Tidal channel. The reserve is a dynamic and ever-changing landscape, influenced by the winds and tides. These dunes were once part of one of the largest sand dune systems in Britain. Combined with the adjacent saltmarsh, mudflats, and shingle areas, the reserve offers a diverse range of habitats that support a rich variety of wildlife. The dynamic nature of the environment, shaped by natural forces, contributes to the uniqueness and ecological significance of Culbin Sands.

Footpath at Culbin Sands Nature Reserve - - 1344642

Footpath at Culbin Sands Nature Reserve. Looking towards Culbin Forest. The signpost indicates the branch path leading to the car park at Kingsteps

The view to the forest - - 1077050

A view looking across the lagoon area at high tide from the sand bar. In the context of World War II, concerns arose that the extensive coastline of Culbin Sands could potentially be exploited as a landing strip for enemy glider planes. To counteract this threat, these anti-glider poles were strategically installed along the coastline. Spanning a length of 9 kilometers, these poles are a rare surviving example of anti-landing obstacles in the United Kingdom. Remarkably, they represent the largest Scheduled Monument situated within an RSPB reserve, underscoring the historical significance of the area. The forest in the background is Culbin forest, planted on the Culbin sand dunes in the 1930's.

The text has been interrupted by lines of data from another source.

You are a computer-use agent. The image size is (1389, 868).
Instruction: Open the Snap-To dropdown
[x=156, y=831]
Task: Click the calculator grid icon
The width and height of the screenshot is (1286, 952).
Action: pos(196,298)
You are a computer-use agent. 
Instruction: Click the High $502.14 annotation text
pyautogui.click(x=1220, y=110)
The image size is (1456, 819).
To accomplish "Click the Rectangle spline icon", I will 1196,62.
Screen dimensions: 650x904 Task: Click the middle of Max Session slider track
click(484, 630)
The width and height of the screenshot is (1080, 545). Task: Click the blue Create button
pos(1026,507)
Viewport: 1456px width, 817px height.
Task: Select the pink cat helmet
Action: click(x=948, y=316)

Saltmarsh at Culbin Sands - - 6010170

Saltmarsh. Culbin Sands' dynamic landscape, shaped by shifting sand dunes and sunlit spots within the saltmarsh, serves as crucial open habitats for rare species. Among these are the Dingy Skipper, Small Blue butterfly, and a variety of dune plants and fungi. Conservation efforts involve the removal of trees, gorse, and broom from the dunes and shingle bars, contributing to the restoration of the natural dynamic dune system. This process not only prevents shading but also allows sunlight to reach the ground, benefiting specialist plants like the Kidney Vetch flower and the Small Blue butterfly, which relies on it as a food source.

Entrance to Culbin Sands - - 5344012

Entrance to Culbin Sands

Nairn Harbour - - 5346200

Nairn Harbour. An ancient fishing port transformed into a popular leisure vessel facility and holiday destination. Nairn harbour provides a limited number of visitor berths to mariners who are keen to explore the Highlands and enjoy the hospitality the town of Nairn has to offer. There is a car park near here where you can start your walk.